Records for the exercise:

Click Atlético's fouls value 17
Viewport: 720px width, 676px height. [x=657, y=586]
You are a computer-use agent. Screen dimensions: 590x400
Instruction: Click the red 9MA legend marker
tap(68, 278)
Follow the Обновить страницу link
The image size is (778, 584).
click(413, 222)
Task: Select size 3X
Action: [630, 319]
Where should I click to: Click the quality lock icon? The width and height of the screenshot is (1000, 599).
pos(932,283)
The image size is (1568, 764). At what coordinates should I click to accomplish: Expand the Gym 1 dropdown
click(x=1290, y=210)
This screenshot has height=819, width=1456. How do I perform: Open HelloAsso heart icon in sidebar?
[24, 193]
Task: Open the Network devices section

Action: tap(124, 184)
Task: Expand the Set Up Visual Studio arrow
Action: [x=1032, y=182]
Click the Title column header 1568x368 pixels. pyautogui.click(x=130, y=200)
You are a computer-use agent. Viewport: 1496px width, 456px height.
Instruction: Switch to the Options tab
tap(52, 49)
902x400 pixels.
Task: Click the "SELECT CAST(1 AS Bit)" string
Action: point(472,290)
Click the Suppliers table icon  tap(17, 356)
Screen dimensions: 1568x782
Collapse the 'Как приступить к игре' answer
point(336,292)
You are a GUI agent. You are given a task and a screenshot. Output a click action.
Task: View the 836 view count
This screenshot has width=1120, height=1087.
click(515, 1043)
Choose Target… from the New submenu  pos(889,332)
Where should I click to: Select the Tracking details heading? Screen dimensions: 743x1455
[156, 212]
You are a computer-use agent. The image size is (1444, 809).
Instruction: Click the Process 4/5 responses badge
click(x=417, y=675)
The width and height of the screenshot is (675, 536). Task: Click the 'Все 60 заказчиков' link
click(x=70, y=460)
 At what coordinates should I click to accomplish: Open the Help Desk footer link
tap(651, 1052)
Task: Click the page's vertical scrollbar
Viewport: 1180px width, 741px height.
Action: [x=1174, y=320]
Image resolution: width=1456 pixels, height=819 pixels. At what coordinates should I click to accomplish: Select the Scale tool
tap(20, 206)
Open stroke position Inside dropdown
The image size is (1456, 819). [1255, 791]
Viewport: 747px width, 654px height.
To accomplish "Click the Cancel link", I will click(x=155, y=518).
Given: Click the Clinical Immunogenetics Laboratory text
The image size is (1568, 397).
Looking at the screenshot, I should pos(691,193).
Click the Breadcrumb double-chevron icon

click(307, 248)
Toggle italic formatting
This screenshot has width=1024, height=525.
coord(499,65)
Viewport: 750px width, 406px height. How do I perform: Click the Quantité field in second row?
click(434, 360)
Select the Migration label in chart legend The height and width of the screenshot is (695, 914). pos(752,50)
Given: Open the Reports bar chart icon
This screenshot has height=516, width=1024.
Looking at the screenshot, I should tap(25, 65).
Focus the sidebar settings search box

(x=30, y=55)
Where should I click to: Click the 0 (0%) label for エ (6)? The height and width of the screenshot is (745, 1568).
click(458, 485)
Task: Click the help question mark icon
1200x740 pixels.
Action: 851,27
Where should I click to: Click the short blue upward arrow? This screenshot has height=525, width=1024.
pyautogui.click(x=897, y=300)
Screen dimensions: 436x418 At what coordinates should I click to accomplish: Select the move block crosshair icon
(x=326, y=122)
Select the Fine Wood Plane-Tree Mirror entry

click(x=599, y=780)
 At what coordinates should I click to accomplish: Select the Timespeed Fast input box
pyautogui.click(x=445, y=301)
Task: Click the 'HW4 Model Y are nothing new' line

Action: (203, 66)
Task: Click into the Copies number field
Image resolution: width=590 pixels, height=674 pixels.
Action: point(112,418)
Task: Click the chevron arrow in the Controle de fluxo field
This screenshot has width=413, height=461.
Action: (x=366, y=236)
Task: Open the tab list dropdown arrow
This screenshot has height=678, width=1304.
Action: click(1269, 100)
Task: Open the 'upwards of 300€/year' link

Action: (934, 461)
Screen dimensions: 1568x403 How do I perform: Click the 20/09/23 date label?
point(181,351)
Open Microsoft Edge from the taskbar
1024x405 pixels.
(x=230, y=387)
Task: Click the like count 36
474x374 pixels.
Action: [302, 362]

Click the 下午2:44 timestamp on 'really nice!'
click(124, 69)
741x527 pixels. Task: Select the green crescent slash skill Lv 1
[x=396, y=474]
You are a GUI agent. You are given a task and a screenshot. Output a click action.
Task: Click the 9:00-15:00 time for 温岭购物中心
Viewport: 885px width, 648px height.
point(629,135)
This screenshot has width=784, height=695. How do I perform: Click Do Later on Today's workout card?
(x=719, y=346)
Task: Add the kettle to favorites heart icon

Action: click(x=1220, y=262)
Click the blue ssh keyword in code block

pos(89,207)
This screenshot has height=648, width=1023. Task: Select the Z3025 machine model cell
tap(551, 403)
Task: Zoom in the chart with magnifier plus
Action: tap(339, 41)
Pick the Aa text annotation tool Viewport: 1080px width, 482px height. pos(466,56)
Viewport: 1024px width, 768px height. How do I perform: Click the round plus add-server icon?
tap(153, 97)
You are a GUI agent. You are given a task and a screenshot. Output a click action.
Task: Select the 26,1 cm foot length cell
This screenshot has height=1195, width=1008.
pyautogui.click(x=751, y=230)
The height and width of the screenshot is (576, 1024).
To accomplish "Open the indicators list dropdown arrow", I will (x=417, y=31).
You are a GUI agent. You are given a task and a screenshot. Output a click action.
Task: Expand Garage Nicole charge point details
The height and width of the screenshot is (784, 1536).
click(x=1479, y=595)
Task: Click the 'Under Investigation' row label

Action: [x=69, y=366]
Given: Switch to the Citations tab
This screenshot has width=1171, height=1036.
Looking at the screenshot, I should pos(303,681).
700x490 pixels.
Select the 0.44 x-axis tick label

Work task: Where a line of the listing includes the word "computer", it counts; say how many such lines there are and nothing more.

Solution to the problem: 3